Microsoft Sentinel SIEM-based interface calls out for each specific use case, such as Analytics, Automation, Logs, Incidents, etc. Within the Incidents section, we can immediately gain insights into an environment’s noise, how active the environment is, how often analytics fire and how prone to ticket fatigue a Security Operations Center (SOC) managing this environment may become.

When an incident occurs and the respected analytic fires, Microsoft Sentinel flags a new record within the Incidents UI. The contextual information provided typically includes the severity and description of the analytic that fired, a collection of evidence such as the events and alerts and the information entities that were involved which can be anything from Usernames, Email addresses, IP Addresses, IoCs, etc.

Typically, you would have an analyst that would hunt for peculiar and interesting artifacts that aid the conclusion of an investigation along with gathering more insights into the user behaviour and any additional metrics that are valuable.

Microsoft Sentinel has taken this one step further and presented this contextual information in one centralised investigation blade. The following aims to summarise the key components of the dashboard.

  • Alert information (with ATT&CK references): Basic information about the alert itself, including description and severity.
  • Entities Involved: Basic information regarding the entities involved in the incident. This is directly related to the entity types that are configured within the analytic rule itself.
  • Evidence: Basic information regarding the volume of events and alerts that have fired.

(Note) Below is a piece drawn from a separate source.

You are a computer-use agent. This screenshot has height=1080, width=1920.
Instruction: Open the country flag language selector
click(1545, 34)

This will be directly impacted by any groupings you may have enabled within the analytic configuration phase.
  • Similar Incidents: Microsoft Sentinel performs alert correlation and entity correlation in case this or similar events and entities have been observed previously. This can be a powerful tool in analysing the root-cause of an event.
  • Incident Timeline: Once correlation has been completed, this incident dashboard will display a series of incidents if they are linked. This gives immediate insights into the timeline of events leading up to compromise.
  • UEBA Insights: Once UEBA has been configured correctly within your Microsoft Sentinel environment, all incidents will be provided contextual enrichment. UEBA gives the context of the users behaviour up until the first event that occurred. Behaviour such as login events, devices used, geo-location, etc. We can then build a better picture when analysing the incident timeline.

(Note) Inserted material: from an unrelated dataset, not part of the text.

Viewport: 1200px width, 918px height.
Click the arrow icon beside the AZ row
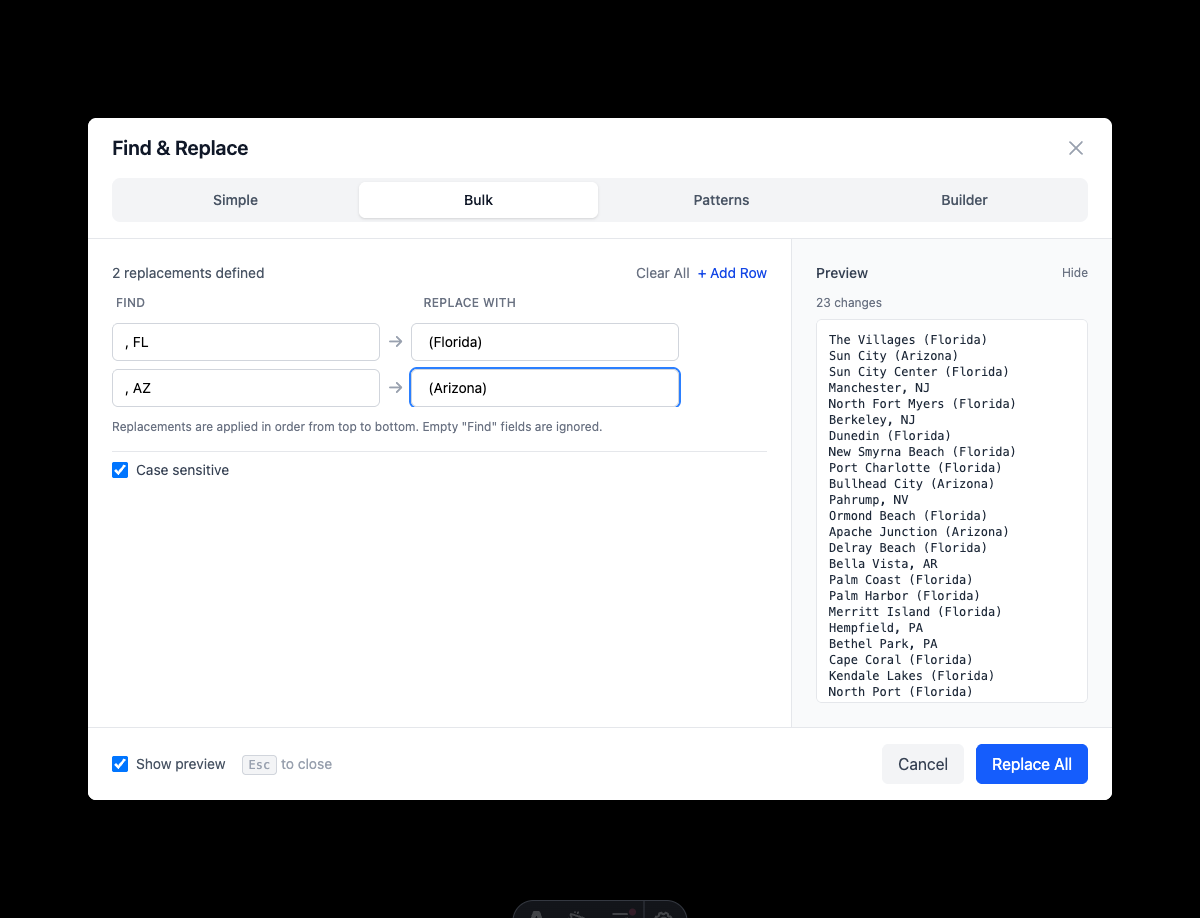395,388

By combining the power of each of these components, we can build a bigger picture of the events that have occurred surrounding the incident and potential route causes as well.

Security Orchestration and Automation

Once incidents have come into Microsoft Sentinel, you may wonder what you can do to alleviate the manual work required by analysts to free up their time to be more proactive.

Automation! Without a doubt the most powerful tools available in Microsoft Sentinel is its SOAR capabilities. From automating responses for all or specific incidents to integrating external ticket management platforms such as Jira and ServiceNow or integrating threat intelligence feeds to enhance and enrich your monitoring.

One of the key usages of automation within Sentinel is the power to automate your SOCs lives, giving every user it impacts the freedom to refocus their workload – allowing for more effective and streamlined SOC operations. It does this through automation rules and playbooks.

Automation rules are the first line of defence in maximising your SOC’s efficiency, they are triggered off three main categories; when an incident is created, when an incident is updated and when an alert is created.

From here we can talk about the crème de la crème of Sentinel SOAR and that is Playbooks. These replace time-intensive actions that a person performs in their daily role. This time investment is often overlooked in traditional SIEM companies and will quickly become victim to their own inefficiencies.

Playbooks can help with these inefficiencies by reducing the time to completion, or in some cases, entirely removing the necessary human input to complete the task. Developing a playbook can be as simple or as complicated as it needs to be, and as there is no one design for a playbook.